Des micropolluants qui passaient hier sous les radars

Tous les trois ans, il est chargé de mener une campagne exploratoire sur les ressources et les eaux distribuées afin d’y détecter des contaminations. Grâce aux progrès technologiques, les chercheurs sont aujourd’hui capables de détecter des micropolluants qui passaient hier sous les radars.

C’est donc le cas des PFAS, ces polluants éternels. « Nous étions parmi les premiers à mettre en lumière la présence de PFAS dans l’eau en 2010.À l’époque, quasiment personne n’en parlait », assure la directrice du laboratoire, Sophie Lardy-Fontan.

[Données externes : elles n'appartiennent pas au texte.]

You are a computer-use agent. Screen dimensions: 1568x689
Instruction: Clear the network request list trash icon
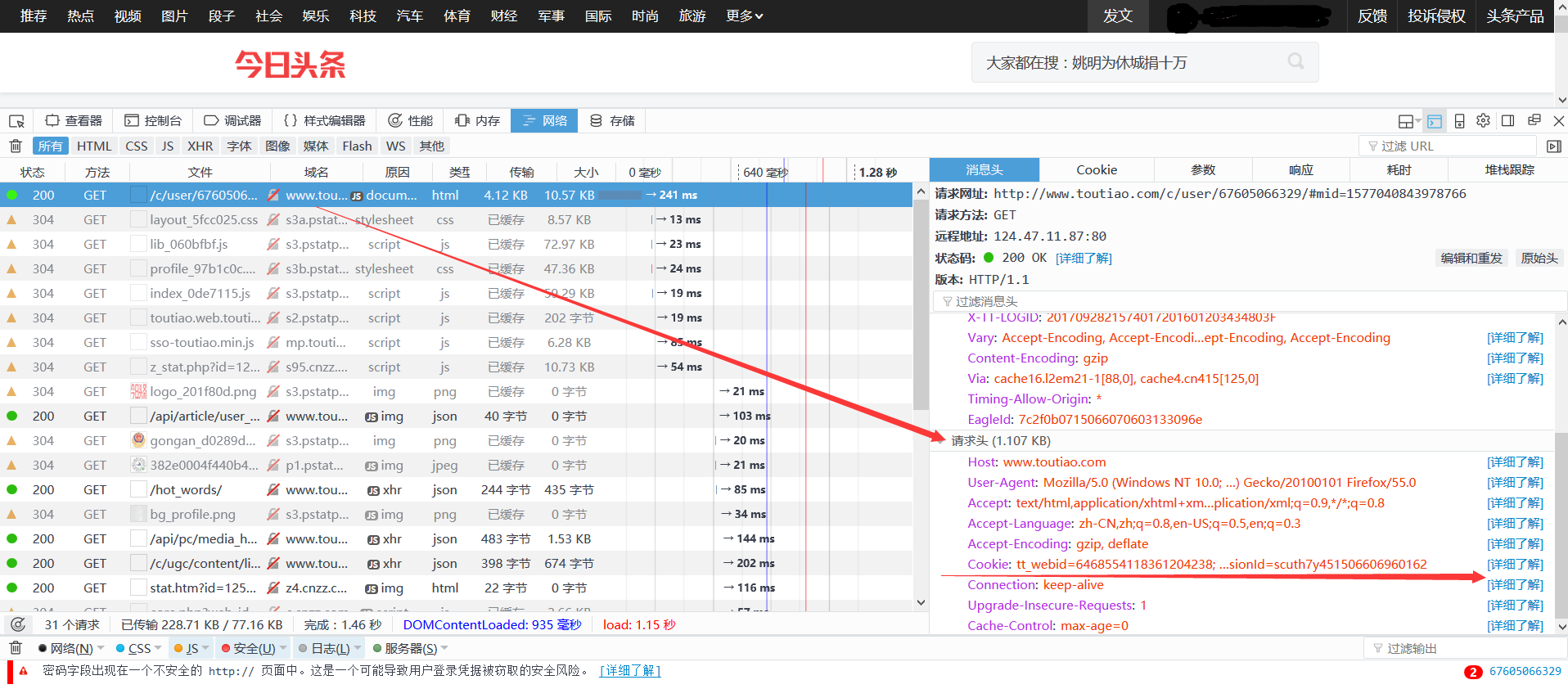coord(15,146)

En parallèle de ces campagnes exploratoires, le laboratoire surveille la présence de virus dans les eaux usées et ce afin d’anticiper les crises sanitaires et de fournir des données pour aider à la prise de décision. L’analyse des eaux usées peut permettre en effet d’anticiper les vagues de contaminations durant les épidémies de grippe par exemple.

« Cette approche existait déjà au début du XXe siècle. Mais au laboratoire, c’est seulement depuis la pandémie du Covid-19 que nous la pratiquons à la demande des ministères de la santé et de l’environnement », raconte Sophie Lardy-Fontan. En l’espace de trois ans, un département dédié a été mis sur pied et un réseau de surveillance, dénommé Sum’Eau, déployé.